Goal of the exercise:
Answer these questions from the text on Ioannis Kalogeras:
(a) What rank did he hold in the Hellenic Army?
(b) Which constituency did he represent in Parliament, and during which years?
(c) On what date and in what place did he die?

*** Text segment ***

Minister Governor-General of Thrace
- In office 1930–?
- President: Alexandros Zaimis
- Prime Minister: Eleftherios Venizelos

Member of Parliament for Athens
- In office 1923–1930
- Monarch: George II
- President: Pavlos Kountouriotis Alexandros Zaimis
- Prime Minister: Stylianos Gonatas Eleftherios Venizelos Georgios Kafantaris Alexandros Papanastasiou Themistoklis Sofoulis Andreas Michalakopoulos Theodoros Pangalos Athanasios Eftaxias Georgios Kondylis Alexandros Zaimis

Personal details
- Born: 1876 Spartias, Kingdom of Greece
- Died: 26 July 1957 (aged 80–81) Athens, Kingdom of Greece
- Alma mater: Hellenic Army Academy École supérieure de guerre

Military service
- Allegiance: Kingdom of Greece
- Branch/service: Hellenic Army
- Rank: Major General
- Unit: 4th Infantry Division Army of Thrace Army of Evros
- Battles/wars: Greco-Turkish War (1897); Balkan Wars First Balkan War Battle of Sarantaporo; Battle of Bizani; ; Second Balkan War Battle of Kilkis-Lachanas; ; ; World War I Macedonian Front; ; Greco-Turkish War (1919-1922) Occupation of Smyrna; ; Leonardopoulos–Gargalidis coup d'état attempt;

= Ioannis Kalogeras =

Greek army officer and politician

Ioannis Kalogeras (Ιωάννης Καλογεράς; 1876 – July 26, 1957) was a Hellenic Army officer and politician. He fought in the Greco-Turkish War, the First and the Second Balkan War, and World War I. He served as Minister General-Governor of Thrace and professor at the Hellenic Army Academy.

*** End of Text segment ***
*** Supplied entries ***

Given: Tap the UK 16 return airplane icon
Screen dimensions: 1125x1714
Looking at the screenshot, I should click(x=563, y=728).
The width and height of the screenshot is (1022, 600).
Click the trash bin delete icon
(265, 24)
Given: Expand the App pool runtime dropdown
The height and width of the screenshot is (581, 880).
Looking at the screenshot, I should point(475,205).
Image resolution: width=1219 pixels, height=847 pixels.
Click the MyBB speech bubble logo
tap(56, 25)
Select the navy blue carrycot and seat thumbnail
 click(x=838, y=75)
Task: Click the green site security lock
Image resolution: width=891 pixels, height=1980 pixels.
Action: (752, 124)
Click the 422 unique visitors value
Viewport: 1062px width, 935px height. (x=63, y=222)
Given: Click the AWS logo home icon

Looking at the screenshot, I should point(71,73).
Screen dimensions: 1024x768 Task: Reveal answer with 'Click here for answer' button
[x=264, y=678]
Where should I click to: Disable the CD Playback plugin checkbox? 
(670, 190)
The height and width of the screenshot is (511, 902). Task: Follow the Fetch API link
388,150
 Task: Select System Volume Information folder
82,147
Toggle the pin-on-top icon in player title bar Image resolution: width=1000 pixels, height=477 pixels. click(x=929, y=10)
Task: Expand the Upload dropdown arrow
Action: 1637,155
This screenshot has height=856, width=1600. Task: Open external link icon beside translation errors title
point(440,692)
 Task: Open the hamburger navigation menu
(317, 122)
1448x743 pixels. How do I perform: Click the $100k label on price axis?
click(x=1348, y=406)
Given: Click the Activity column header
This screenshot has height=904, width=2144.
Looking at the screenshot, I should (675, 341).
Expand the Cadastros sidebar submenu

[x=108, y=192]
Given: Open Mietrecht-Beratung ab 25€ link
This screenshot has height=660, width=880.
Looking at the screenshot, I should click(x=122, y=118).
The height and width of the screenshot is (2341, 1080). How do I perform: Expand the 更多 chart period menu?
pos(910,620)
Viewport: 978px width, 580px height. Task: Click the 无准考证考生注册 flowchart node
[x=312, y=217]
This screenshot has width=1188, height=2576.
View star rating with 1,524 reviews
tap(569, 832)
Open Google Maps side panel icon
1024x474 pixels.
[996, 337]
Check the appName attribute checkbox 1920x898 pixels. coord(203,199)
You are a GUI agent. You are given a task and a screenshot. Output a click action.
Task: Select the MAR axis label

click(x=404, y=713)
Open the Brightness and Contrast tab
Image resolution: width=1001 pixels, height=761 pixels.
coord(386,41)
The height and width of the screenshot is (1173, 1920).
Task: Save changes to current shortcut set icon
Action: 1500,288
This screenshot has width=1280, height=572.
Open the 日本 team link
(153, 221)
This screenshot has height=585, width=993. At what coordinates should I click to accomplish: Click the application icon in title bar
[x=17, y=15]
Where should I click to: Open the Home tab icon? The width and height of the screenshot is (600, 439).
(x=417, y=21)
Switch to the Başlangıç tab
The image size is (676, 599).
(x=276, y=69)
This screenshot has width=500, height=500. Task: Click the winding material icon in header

*** End of Supplied entries ***

Your response:
(a) Major General
(b) Athens, 1923–1930
(c) 26 July 1957, in Athens, Kingdom of Greece